How tolerant and perseverance one can be when driven by a strong force or desire to make things work out even in the worst and most unthinkable situation. Recently, I see alot of changes in myself. Unable to express explicitly or to even put it in simple words. WHAT HAPPEN?!?!??!

If....

If I could turn back the hands of TIME,
Would things turn out differently?

If I could control the FATE in my own hands,
What would I turn out to be?

If I could have another CHANCE,
Would you still be there for me?

If and only if,
LIFE would have no regrets.

On A Rainy Saturday Afternoon

It seems like I have been on a hiatus for an extensively long period. Browsing through, my last entry was actually way back in March. Working life has been extremely hectic and stressful. Though blogging has always been a venting outlet for me but time proved to be too precious at this moment. I am not going to spend any more time in front of my monitor after 8 straight hours of it in the office. Rather, top priority reserved to replenish my beauty sleep.

Weather has been rather erratic lately, I can no longer distinct when to expect dry and humid or wet and gloomy days. It was pouring earlier on, but the rain has stopped. Rather cooling now, the clouds have not cleared away which means it will start to pour any minute now. But I welcome it anyway, love the rain, the smell, the thunderous storm and occasional lightning. Hahaha...then I can laze at home. Be a couch potato for the day, stuff myself silly with tidbits and not feeling a tinge of bitterness about time being wasted away on a lovely Saturday afternoon.

I haven't been going out much lately either, for a couple of reasons. There is this highly addictive entertainment...MAPLE STORY, an online interactive game. I can be hooked on it for hours, regardless of day or night. But the craze is starting to loosen up a little, not so obsessed over it. Novelty dies off pretty fast. Another reason being, too zonk out during weekdays. Crowded places just put me off, I rather spend my time on a quiet stretch of the beach with a good book and nice smelling aroma of coffee.
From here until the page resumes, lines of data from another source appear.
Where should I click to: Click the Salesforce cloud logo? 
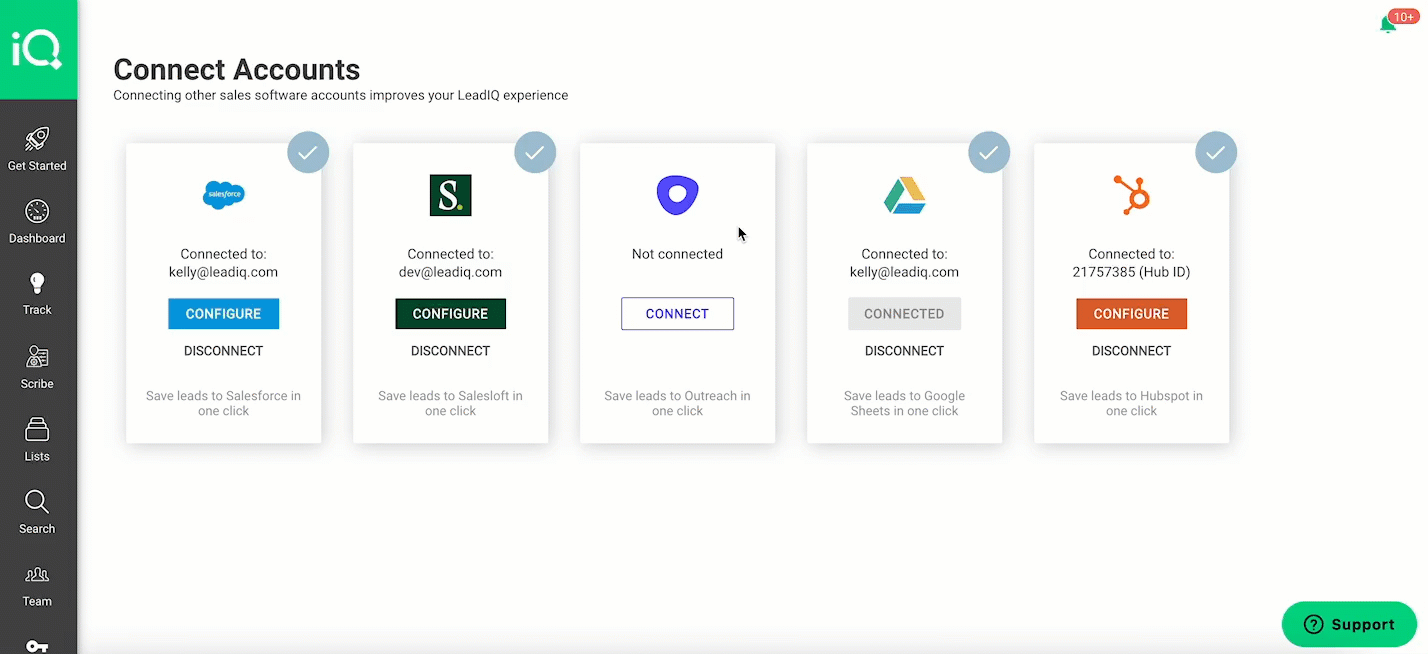click(223, 195)
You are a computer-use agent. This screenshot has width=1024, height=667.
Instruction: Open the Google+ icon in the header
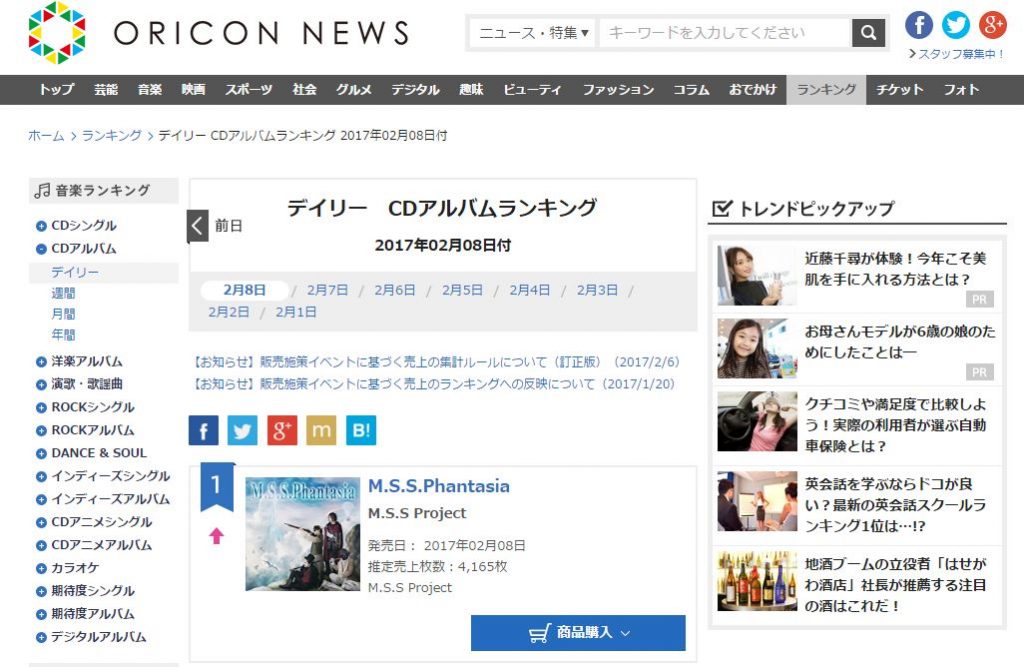click(992, 25)
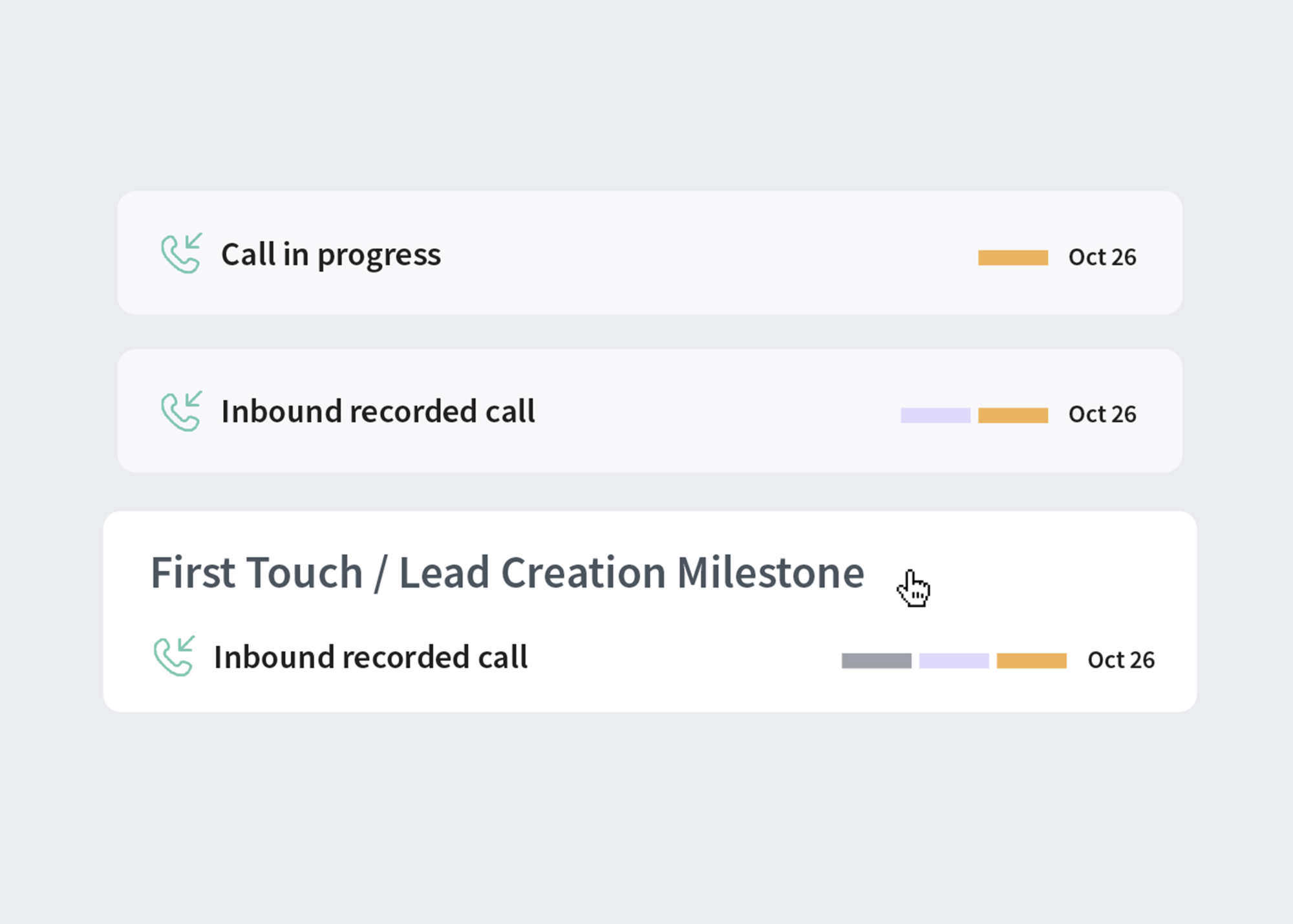Click the gray bar in the milestone card
The width and height of the screenshot is (1293, 924).
pos(876,661)
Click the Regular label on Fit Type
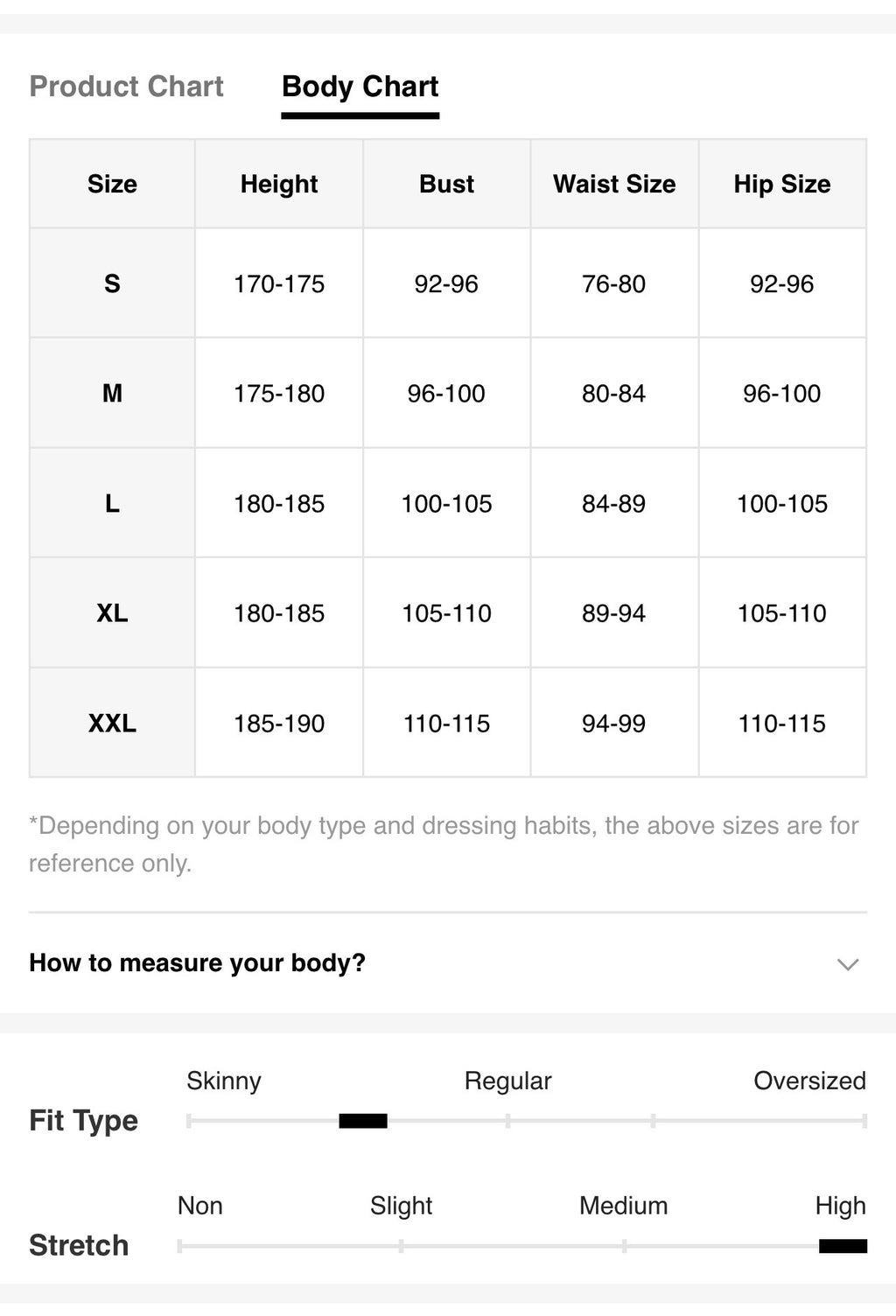Viewport: 896px width, 1316px height. tap(508, 1082)
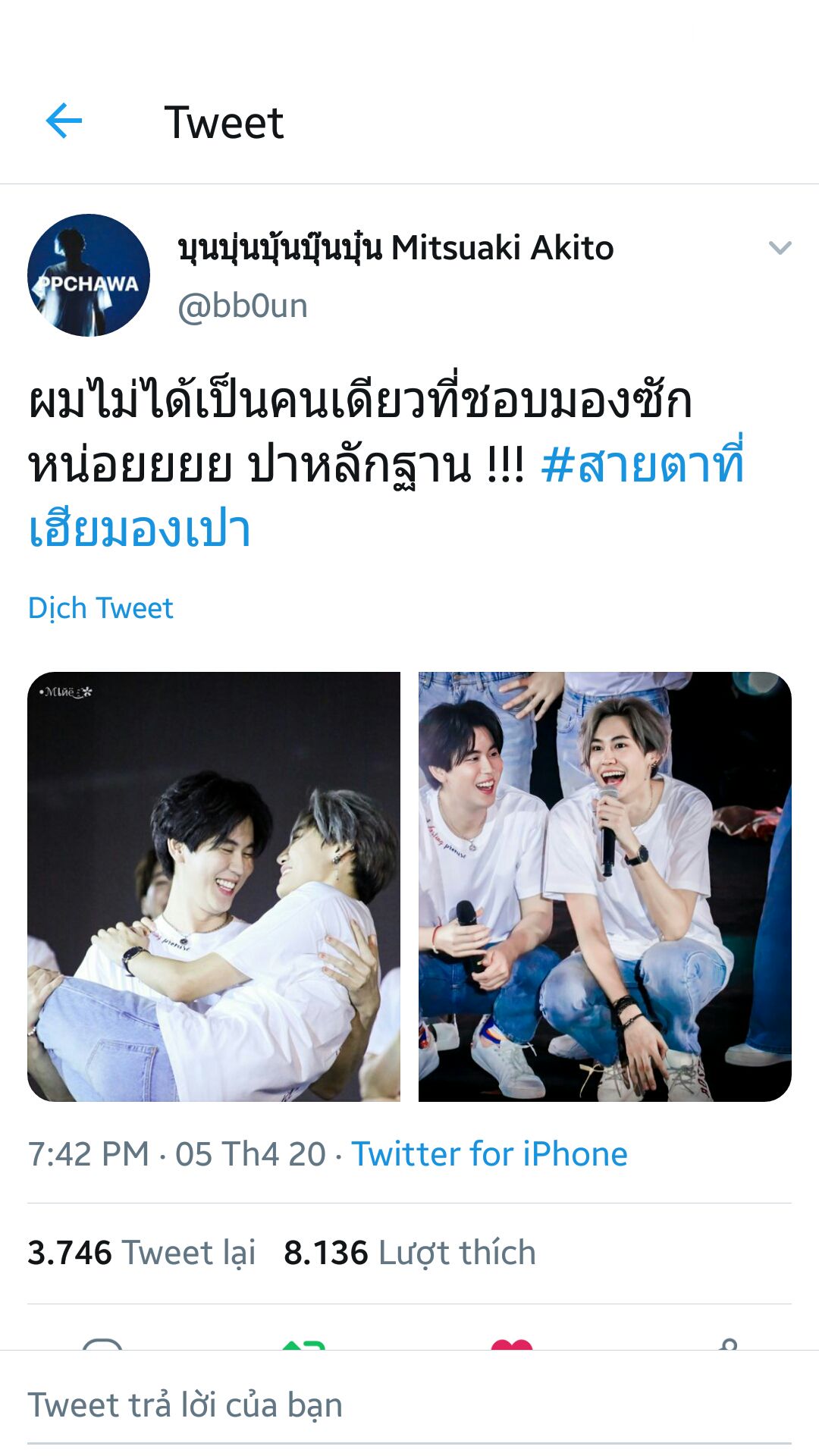Toggle the green retweet icon

tap(303, 1344)
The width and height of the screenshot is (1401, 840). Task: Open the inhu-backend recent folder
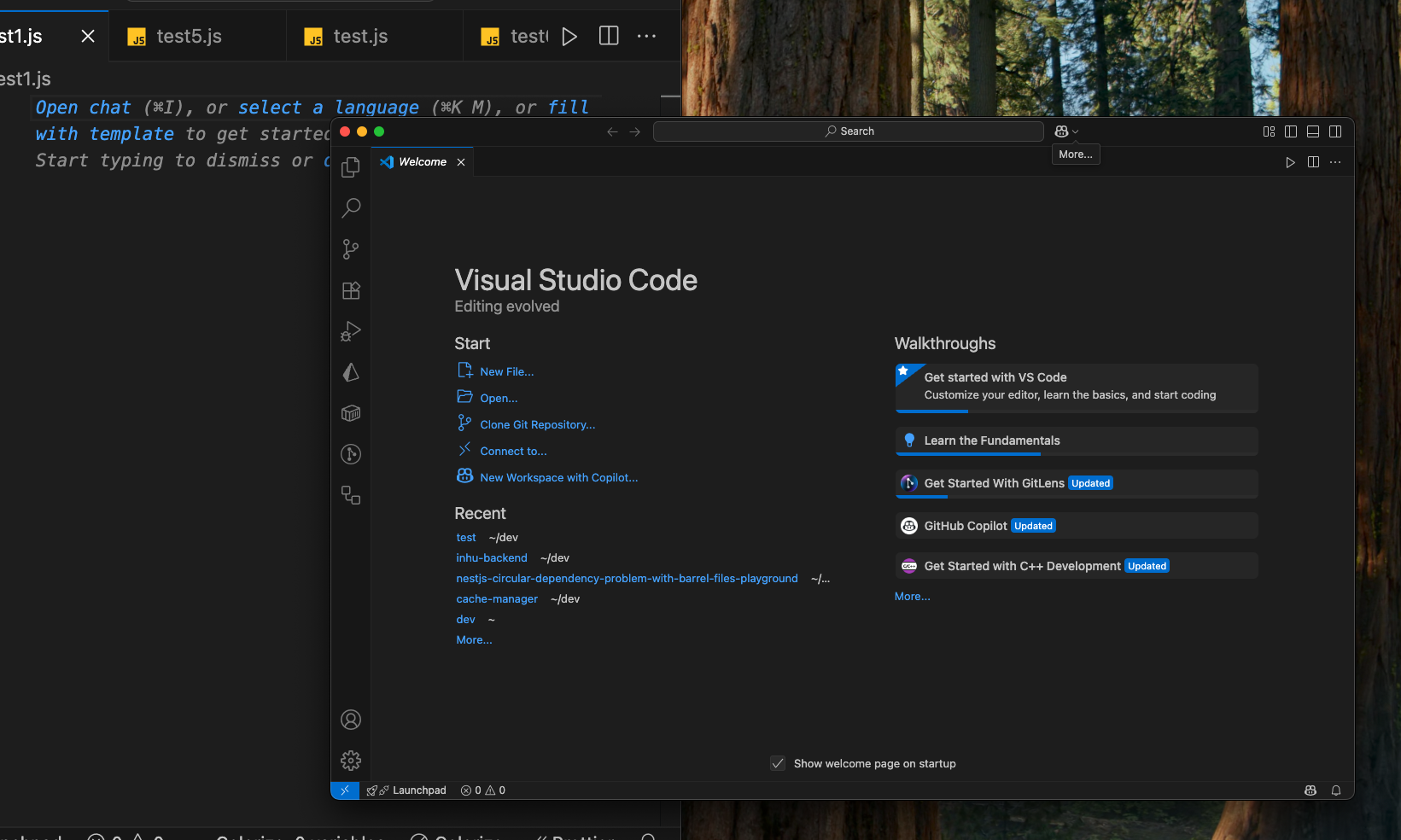[x=492, y=558]
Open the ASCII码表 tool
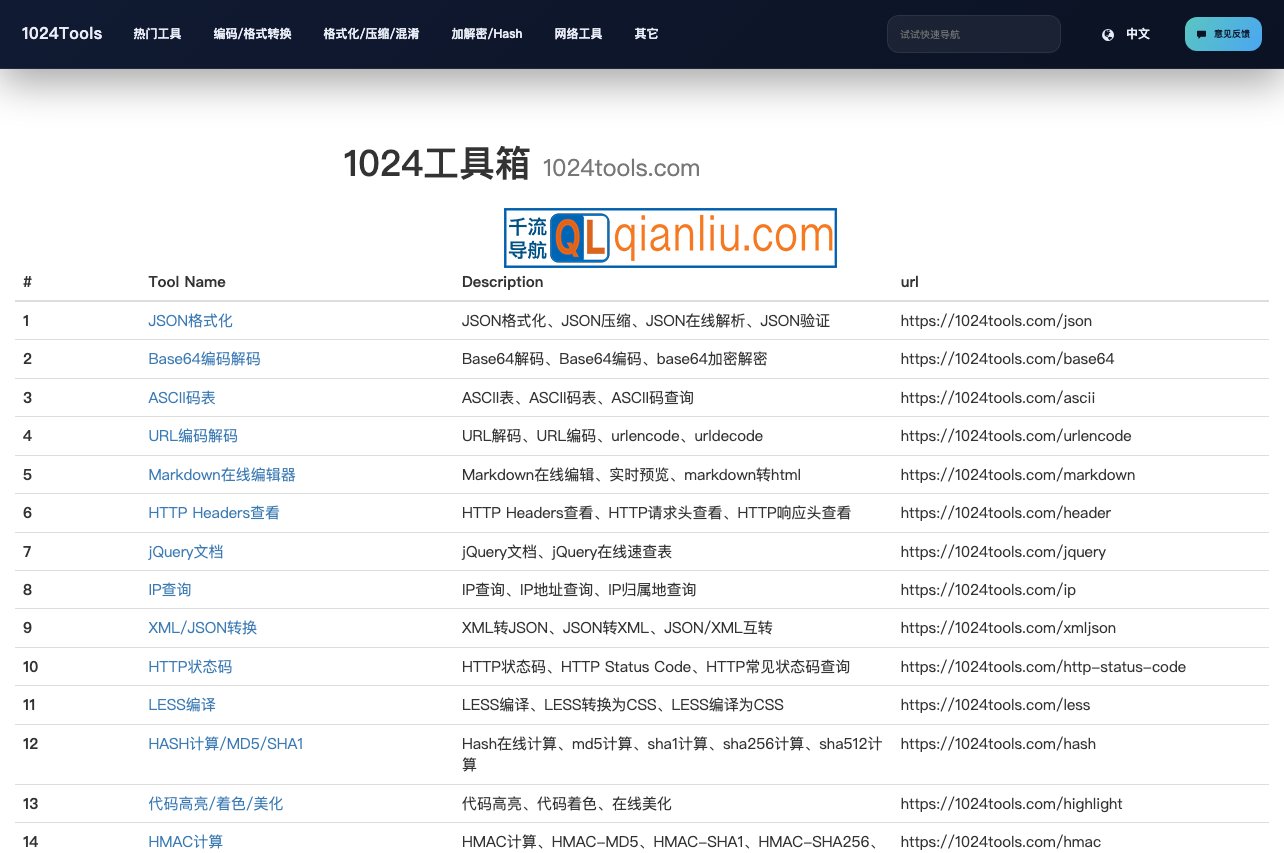Viewport: 1284px width, 853px height. [x=181, y=397]
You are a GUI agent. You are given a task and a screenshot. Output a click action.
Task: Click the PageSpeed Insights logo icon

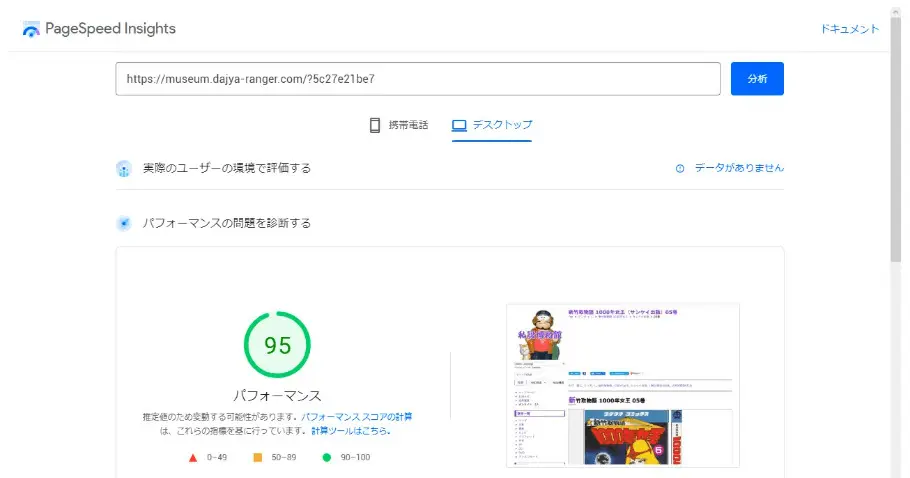31,29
You know what, I am going to get myself a good book. Detest going to library where collection not extensive and books are simply not in the best conditions. I just love the crisp smell of new books. Tata.

04.03.06

Nothing special about today,
can't think of any relevant title that can aptly described my feelings now. That is because, me myself, is clueless about my inner thoughts. It just so happened to be 4th March 2006.

Nevertheless, the sun is burning fiercely, blasting scorching rays onto the mother earth. A fine day at the beach, I presume, would have lighten up my spirits a little. Not that I am really blue nor melancholic, just plainly bored.

My work is by far, dynamic and compelling, majority of the time. Not quite used to it initially, practically everything is new. Untrained in this field, hence the learning curve is quite steep. This is a challenge, an assessment of my adaptability and perseverance. PR skills are necessities, of paramount importance and a survival tool.

Despite facing some adversity, while wading into a new territory, I have also come to know some really interesting facts/things/people which entralled me at times. *chuckle*

Reunion Dinner

Today is the eve of lunar New Year, also known as, Chinese New Year. Every year at this time, all family members will gathered around the table to feast at the sumptuous spread of food, which is usually steamboat, delicately-prepared by Mum. This year is no exception. The whole fridge is being stored to the brim and on the brink of breaking down. A-ha...time to change to a bigger, cooler refrigerator.

I treasured this reunion dinner with utmost affection. Not because of the delectable and mouth-watering delicacies, but the thought of everyone making time to sit down together to have dinner just warmed my heart. It was not a casual affair that we get to dine together as a whole family. One of my sister is married and getting off from work at different times further added to the irrealizable task. Almost impossible.

The most amusing and enjoyable part should be credited to the "lao yu sheng" prior to the dinner. We will all armed with chopsticks, and start to "lou hay", while not forgetting the auspicious greetings and wishes. It never failed to get everyone laughing heartily.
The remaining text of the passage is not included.